# Your task
Each line from the start of the records through the line containing "Click red frame box 3 beside アドマイヤリード" is to be transcribed exactly, and no other line is to be included.

# Collection entries
-=-=-=-=-
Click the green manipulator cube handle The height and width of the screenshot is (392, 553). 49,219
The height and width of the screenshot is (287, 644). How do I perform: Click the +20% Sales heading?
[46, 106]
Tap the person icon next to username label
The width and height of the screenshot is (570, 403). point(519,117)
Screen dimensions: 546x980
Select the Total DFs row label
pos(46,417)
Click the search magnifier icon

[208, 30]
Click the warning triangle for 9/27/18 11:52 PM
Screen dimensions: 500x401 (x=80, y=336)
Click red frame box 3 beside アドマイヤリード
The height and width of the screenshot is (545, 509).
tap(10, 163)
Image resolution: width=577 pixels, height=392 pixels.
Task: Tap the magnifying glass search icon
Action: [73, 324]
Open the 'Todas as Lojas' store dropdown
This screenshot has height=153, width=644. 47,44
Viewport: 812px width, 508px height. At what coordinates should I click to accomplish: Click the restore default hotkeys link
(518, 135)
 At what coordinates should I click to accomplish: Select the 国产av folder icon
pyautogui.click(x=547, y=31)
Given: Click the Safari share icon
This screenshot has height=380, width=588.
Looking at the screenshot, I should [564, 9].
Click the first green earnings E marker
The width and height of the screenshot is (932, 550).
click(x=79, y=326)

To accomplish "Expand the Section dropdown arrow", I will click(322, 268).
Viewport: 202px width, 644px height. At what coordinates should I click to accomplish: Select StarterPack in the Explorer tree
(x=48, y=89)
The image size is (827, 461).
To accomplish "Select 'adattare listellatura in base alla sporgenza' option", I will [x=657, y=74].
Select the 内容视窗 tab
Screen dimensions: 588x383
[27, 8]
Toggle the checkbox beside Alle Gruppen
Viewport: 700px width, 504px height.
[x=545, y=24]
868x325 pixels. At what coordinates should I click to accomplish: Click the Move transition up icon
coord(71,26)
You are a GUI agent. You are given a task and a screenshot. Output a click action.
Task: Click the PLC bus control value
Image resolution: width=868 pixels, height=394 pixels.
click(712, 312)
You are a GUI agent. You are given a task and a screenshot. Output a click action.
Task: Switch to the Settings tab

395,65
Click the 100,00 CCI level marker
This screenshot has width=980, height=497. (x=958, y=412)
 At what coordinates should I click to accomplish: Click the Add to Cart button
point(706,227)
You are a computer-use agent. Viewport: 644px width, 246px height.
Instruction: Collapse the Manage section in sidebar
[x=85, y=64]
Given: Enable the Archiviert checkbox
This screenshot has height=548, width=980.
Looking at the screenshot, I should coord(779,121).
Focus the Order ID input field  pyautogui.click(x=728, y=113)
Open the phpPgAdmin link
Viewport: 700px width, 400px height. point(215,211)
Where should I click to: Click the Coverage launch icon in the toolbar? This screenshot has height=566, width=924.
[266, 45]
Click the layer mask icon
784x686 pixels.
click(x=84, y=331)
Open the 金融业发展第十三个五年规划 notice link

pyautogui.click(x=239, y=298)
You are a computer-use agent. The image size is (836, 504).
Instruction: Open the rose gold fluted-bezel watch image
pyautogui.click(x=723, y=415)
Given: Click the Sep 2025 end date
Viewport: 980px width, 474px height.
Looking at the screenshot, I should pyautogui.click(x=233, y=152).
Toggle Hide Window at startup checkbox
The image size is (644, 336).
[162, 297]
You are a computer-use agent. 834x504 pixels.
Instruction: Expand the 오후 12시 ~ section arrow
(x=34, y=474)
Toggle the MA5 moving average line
-=-=-=-=-
# Response to this exercise
Click the green manipulator cube handle The height and width of the screenshot is (392, 553). 49,219
The height and width of the screenshot is (287, 644). How do I perform: Click the +20% Sales heading?
[46, 106]
Tap the person icon next to username label
The width and height of the screenshot is (570, 403). point(519,117)
Screen dimensions: 546x980
Select the Total DFs row label
pos(46,417)
Click the search magnifier icon

[208, 30]
Click the warning triangle for 9/27/18 11:52 PM
Screen dimensions: 500x401 (x=80, y=336)
Click red frame box 3 beside アドマイヤリード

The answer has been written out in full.